## YOUR OBJECTIVE
Starting at the line that contains "Given: Open the" and ending at the final line of the entries below, write out each line exactly as it appears, but omit the pictures.

(Saved entries)
[Start of section]

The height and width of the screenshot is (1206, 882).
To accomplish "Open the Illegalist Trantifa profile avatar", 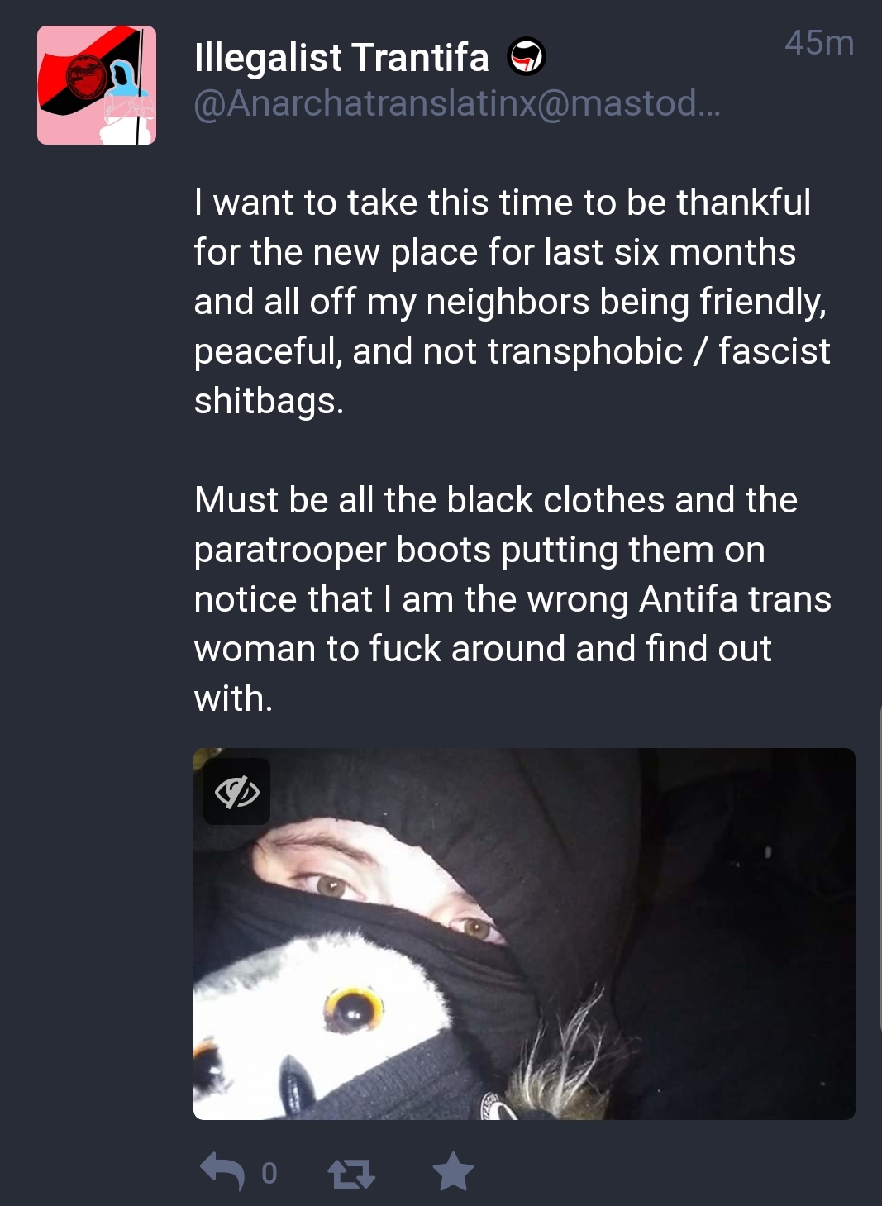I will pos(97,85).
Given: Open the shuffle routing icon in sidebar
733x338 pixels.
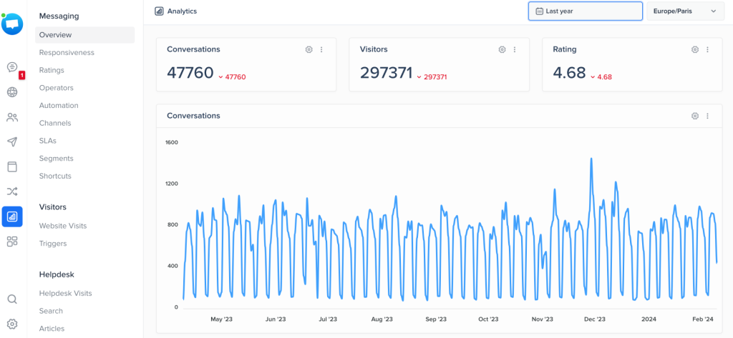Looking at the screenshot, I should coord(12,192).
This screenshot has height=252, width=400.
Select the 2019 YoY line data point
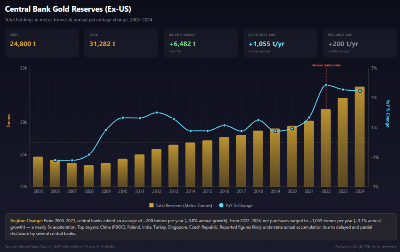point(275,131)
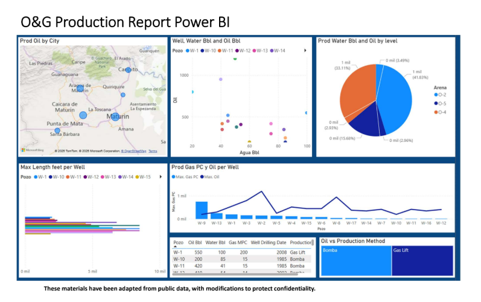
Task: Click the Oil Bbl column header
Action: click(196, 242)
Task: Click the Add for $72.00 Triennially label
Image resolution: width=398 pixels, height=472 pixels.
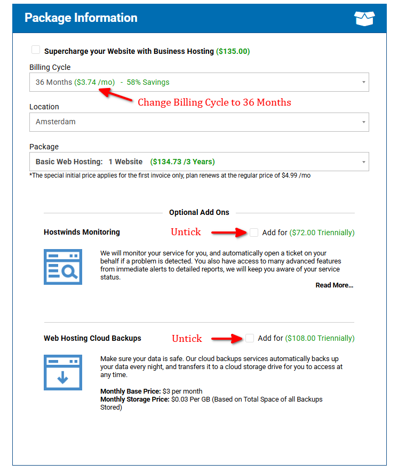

[End of section]

## REPLY
Given: Open the shuffle routing icon in sidebar
733x338 pixels.
Looking at the screenshot, I should coord(12,192).
This screenshot has height=252, width=400.
Select the 2019 YoY line data point
point(275,131)
Task: Click the Oil Bbl column header
Action: click(196, 242)
Task: Click the Add for $72.00 Triennially label
Image resolution: width=398 pixels, height=472 pixels.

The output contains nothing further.